Por un par de días, los alimentó con leche para gato con una jeringa y un pico de bicicleta. La tetina de la mamadera era demasiado grande. Había que reemplazar la asistencia de la madre que ya no estaba. Una veterinaria indicó que no tenían más de una semana; los ojos cerrados y la presencia del cordón umbilical eran señales de que habían sido paridos un puñado de días atrás.
En Pumakawa, la reserva de fauna y flora nativa de Villa Rumipal, recibieron este viernes a la noche a los cinco cachorritos que llegaron en un cajón de verduras. Allí los dejó Policía Ambiental, por unos días. En esta primera etapa deben seguir una dieta con leche deslactosada, crema, limón y miel, a través de una jeringa. Reciben cuidados permanentes, como cualquier bebé.

Condenados al cautiverio
Kai Pacha, encargada de la reserva de Calamuchita, sostuvo que sería inviable reinsertar en un futuro estos animales en el monte, su hábitat natural. El contacto con el ser humano, por breve que sea, ya los vincula de otra manera, y comienzan a relacionarlo como proveedores de alimento. Por consiguiente, el riesgo de un ataque es alto. En cambio, cuando el animal nunca tuvo contacto con personas, el instinto los hace alejarse y tratar de permanecer inadvertidos para la gente.
En la reserva Pumakawa viven 12 pumas adultos rescatados del mascotismo y de situaciones similares: cachorros huérfanos abandonados en el campo, tras la muerte de la progenitora.
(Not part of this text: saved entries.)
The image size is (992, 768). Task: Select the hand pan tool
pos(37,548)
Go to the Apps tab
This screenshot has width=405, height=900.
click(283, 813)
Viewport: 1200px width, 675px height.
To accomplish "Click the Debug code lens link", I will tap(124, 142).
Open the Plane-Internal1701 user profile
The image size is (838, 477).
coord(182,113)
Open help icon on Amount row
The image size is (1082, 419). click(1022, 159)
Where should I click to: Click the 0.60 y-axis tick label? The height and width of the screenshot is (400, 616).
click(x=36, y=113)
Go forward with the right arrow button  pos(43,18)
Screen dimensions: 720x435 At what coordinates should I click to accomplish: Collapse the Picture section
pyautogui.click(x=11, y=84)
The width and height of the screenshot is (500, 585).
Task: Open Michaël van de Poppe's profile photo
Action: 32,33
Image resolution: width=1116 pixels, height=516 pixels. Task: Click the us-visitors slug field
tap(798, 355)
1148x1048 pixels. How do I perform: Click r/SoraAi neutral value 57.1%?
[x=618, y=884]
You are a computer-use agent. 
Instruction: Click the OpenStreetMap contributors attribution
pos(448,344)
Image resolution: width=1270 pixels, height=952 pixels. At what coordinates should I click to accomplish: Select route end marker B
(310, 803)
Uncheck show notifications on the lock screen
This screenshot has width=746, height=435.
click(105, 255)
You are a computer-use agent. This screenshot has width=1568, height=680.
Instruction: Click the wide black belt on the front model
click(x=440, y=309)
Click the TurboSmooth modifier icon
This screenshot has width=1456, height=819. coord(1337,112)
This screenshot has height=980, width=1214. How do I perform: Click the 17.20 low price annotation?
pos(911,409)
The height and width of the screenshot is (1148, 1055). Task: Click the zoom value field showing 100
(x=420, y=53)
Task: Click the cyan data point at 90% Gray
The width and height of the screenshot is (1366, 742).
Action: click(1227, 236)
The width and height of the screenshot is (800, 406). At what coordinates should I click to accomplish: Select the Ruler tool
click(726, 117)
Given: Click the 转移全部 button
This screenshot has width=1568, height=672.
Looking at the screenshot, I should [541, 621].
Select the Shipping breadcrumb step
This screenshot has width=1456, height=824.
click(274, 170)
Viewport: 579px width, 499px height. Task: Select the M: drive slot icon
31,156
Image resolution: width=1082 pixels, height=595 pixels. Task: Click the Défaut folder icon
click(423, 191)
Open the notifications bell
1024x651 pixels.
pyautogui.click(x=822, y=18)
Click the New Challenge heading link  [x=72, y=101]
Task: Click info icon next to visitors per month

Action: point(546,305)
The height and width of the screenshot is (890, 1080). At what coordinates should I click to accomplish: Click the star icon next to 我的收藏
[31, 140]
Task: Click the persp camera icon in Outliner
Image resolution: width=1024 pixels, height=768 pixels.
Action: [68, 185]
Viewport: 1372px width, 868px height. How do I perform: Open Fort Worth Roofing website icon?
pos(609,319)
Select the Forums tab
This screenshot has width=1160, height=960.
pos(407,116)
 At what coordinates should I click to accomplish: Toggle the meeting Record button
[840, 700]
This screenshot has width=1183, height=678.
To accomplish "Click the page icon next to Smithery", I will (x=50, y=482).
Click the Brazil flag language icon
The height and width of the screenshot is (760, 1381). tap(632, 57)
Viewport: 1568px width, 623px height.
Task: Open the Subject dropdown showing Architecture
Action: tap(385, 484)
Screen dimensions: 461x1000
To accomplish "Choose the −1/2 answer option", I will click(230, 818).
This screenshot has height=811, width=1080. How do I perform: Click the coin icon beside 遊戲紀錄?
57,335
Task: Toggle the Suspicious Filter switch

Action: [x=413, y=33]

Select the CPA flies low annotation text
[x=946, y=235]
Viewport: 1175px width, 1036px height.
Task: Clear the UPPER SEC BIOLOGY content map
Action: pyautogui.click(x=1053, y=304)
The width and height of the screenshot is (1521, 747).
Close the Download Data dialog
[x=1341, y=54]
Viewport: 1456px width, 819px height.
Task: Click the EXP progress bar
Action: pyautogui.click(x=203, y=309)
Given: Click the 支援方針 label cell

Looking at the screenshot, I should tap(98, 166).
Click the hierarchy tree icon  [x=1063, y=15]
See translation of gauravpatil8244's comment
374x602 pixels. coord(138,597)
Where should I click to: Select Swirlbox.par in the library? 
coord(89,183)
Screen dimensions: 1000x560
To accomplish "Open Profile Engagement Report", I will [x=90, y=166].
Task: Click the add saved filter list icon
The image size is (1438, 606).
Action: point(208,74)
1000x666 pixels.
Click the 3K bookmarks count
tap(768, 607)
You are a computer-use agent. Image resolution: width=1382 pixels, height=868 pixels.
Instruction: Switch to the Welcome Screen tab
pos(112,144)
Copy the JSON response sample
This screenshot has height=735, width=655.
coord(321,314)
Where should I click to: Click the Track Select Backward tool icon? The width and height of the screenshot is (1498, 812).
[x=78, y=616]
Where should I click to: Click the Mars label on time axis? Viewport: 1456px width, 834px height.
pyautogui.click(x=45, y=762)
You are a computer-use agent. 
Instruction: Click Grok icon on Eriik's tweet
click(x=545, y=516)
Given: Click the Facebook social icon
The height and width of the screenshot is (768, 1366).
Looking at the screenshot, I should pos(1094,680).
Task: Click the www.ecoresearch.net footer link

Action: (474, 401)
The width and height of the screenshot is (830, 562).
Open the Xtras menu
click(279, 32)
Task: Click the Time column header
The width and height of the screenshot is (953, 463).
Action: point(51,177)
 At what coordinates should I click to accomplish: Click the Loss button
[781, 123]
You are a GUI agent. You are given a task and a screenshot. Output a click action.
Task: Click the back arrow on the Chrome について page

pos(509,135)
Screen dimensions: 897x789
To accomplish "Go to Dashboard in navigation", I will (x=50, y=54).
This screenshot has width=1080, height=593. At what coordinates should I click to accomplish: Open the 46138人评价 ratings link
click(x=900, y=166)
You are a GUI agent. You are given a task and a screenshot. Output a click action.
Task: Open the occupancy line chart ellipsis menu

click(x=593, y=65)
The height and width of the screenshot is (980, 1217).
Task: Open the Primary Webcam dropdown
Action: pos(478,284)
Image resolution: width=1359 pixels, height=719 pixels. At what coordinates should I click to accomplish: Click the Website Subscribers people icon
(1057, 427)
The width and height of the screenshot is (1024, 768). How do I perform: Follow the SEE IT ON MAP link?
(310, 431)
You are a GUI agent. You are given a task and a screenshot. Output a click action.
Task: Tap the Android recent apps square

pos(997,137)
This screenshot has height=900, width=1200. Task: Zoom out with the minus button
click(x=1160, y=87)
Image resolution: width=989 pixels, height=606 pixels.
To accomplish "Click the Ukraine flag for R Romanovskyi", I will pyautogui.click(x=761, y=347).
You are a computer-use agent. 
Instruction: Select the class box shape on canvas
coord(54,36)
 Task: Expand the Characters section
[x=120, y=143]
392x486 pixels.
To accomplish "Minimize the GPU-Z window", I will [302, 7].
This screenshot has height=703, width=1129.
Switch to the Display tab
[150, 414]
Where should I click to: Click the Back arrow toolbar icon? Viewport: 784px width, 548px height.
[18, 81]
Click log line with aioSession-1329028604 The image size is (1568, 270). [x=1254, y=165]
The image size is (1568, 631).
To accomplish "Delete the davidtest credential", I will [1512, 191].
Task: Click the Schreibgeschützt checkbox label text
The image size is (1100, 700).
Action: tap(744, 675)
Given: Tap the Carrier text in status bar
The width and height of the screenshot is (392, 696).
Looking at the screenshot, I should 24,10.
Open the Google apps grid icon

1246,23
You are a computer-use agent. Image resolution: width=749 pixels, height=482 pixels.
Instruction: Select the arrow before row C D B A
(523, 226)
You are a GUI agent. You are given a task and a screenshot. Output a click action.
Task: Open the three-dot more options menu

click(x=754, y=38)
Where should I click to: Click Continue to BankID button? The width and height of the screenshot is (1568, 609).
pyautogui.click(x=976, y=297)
Consumen unos 50 kilos de comida cada dos días (una vaca o un caballo cada 10 a 15 días) y viven en un habitáculo de grandes dimensiones.
Pero los cinco nuevos no podrían sumarse a esa lista. Aunque la proteccionista quisiera, no podría sumar cinco felinos más a la población por los altos costos en personal y alimentos. Por ese motivo estarán allí el tiempo más crítico y luego la Policía Ambiental deberá buscarles otro destino. “El problema no termina cuando se ubica al cachorro en un centro”, aseveró.
Kai Pacha subrayó que el puma, como principal depredador, cumple un rol fundamental como regulador del ambiente, poniendo freno al crecimiento de especies que podrían convertirse en plaga, como las palomas o las vizcachas. “No está en extinción por su alta capacidad de adaptación, pero debería preservarse de otra manera”, marcó. Apuntó a la carencia de políticas para conservarlo y de estudios minuciosos para conocer a fondo la especie.
Con biberón. Con jeringa y un pico de bicicleta, improvisaron una mamadera con leche sin lactosa, crema, limón y miel para los pumitas.

Conflicto de intereses
Mientras una red de personas actuó y se movilizó para salvar la vida de los pumitas en el interior de Córdoba, en la provincia de Río Negro, desde el Estado provincial incentivan desde hace años su caza: ofrecen tres mil pesos por cada puma muerto y 700 por cada zorro. Aseguran que lo hacen para proteger a los criadores de ganado, depredado por el felino.